Bu yıl Zafer Bayramı’nın 101. Yılını kutladık. Ülkenin çeşitli yerlerinde farklı kutlama planları vardı. Konserler, şenlikler ve Teknofest gibi birçok etkinliğe binlerce insan katılım sağladı. Hal böyleyken coşkulu bir bayram havası ülkeye hakim oldu.

Hatırlıyorum da eskiden yapılan Anıtkabir ziyaretlerini televizyondan izlerdik. Komutanların, ülke liderlerinin ziyaretlerini görürdük. Şimdilerde eğlence ve tatil etrafında şekillenen bir bayram olması bazı değerleri göz ardı ediyoruz diye düşündürüyor. Zamanı ve imkanı olanların konserlere eğlenebildiği, tatil fırsatı yakalayanların şehir içi veya dışı kaçamaklar ile dinlenebildiği bir güne dönüştü. Durum böyleyken resmi tatil takvimine yer alan bir gün olmanın ötesinde sadece belli insanların ve bazı tarihçilerin sahip çıktığı bir gün haline geldi. 

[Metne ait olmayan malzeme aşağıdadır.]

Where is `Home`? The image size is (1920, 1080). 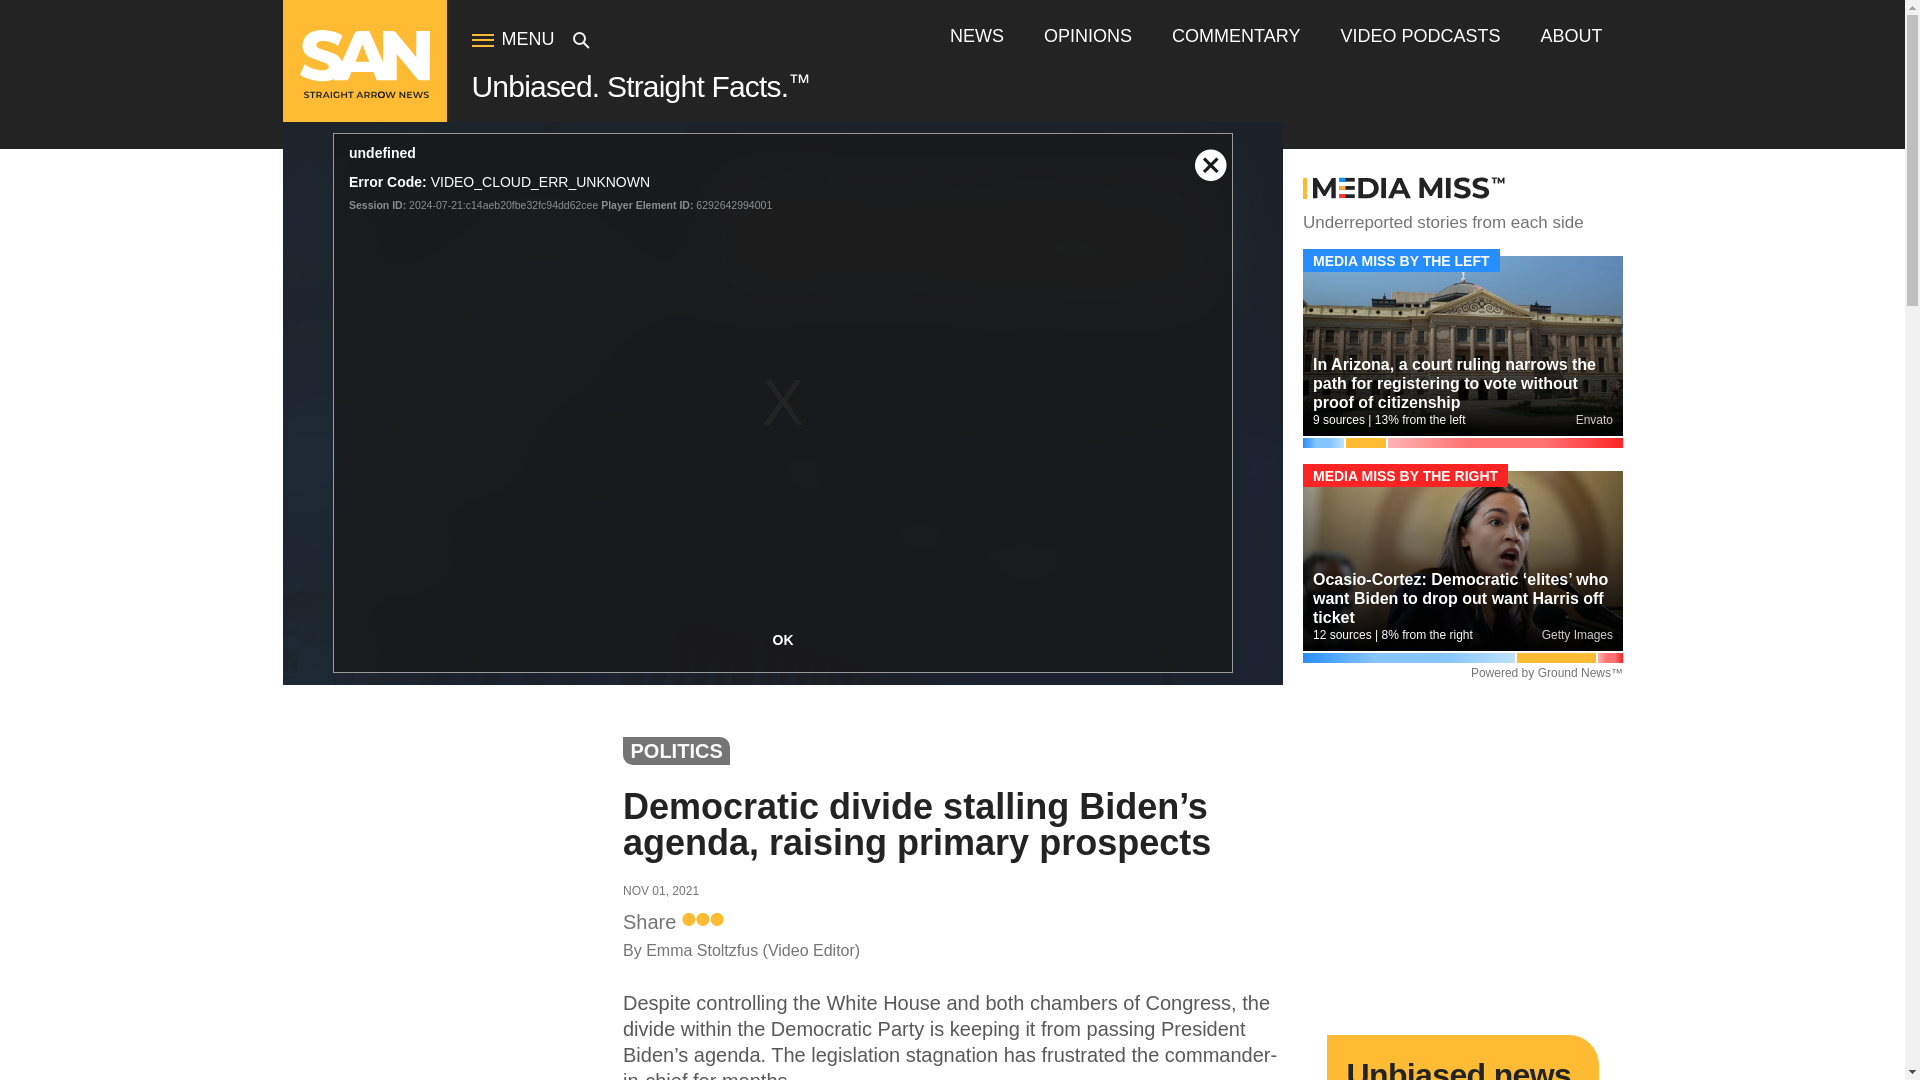 Home is located at coordinates (364, 93).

Fazla şikayetçi ve sitemkar bir şekilde baktığımı düşünebilirsiniz. Yüzyıl öncesi kazanılmış bir zaferin daha iyi kutlama ve anmaları hak ettiğini düşünüyorum sadece. Ki yüzyıl öncesinde kazanılmış zaferler sayesinde bugün yaşayabileceğimiz bir ülkemizin var olduğunu unutabiliyoruz zaman zaman. Gerçi tarihi bırakın daha geçtiğimiz aylarda yaşanılanları unutmaya alışmış bir toplum olarak yüzyıl öncesini hatırlamak zorlayıcı olmalı. 

Temelde sorgulama yapmadığımız için araştırmıyor ve verilen tüm bilgileri olduğu gibi kabul ediyoruz. İçselleştirmeden edindiğimiz bilgiler kalıcı olmadığı için doğrulukları sürekli değişebiliyor. Okumaktansa sosyal medyadan gelen bilgilerle belleğimizi doldurmayı tercih ediyoruz. Ya da izlediğimiz filmlerdekiler kadar biliyoruz her şeyi. 

Sözün özü tembelleşiyoruz. Yüzyıl öncesinde kazanılmış zaferlerin arkasına sığınıyoruz. Bugün ise hiçbir şey yapmıyoruz. Daha doğrusu bugünkü hayatımızı bir üst noktaya taşımıyoruz. Bunu sağlayacak liderlere de izin vermiyoruz. Doğru kararlar veremiyoruz. Sadece tüketiyoruz. Onu da maddi imkanlarımız el verdiğince yapabiliyoruz sadece. 

‘’Türk Milleti çalışkandır.’’ sözünün bugünkü anlamında gününü geçirebilmek için sabahtan akşama kadar kimi zaman asgari ücretle kimi zaman da günlük ücretlerle sabahtan akşama çalışan bir millete dönüştük. Çoğu zaman da geçinebilmek için çift işte çalışan bir millete dönüştük. Kısa yoldan para kazanmanın hayali ile araştırma yaparken kim olduğumuzu unuttuk. Kendimizi ait göremediğimiz ülkeden uzaklaştık. Çoğumuz başka ülkelere gitti. Çünkü zamanında anlatılan ve emanet edilen milleti artık göremiyorduk. 

Zaferlerin kazanıldığı zamanlardan bayram olarak sözde kutlanılan bugünlere kadar çok zaman geçti. Anlamlar değişti. Ama yine de hala daha o günlerin ruhunu taşıyan ve Atatürk’ü anmayı bırakmayan insanların Zafer Bayramı kutlu olsun.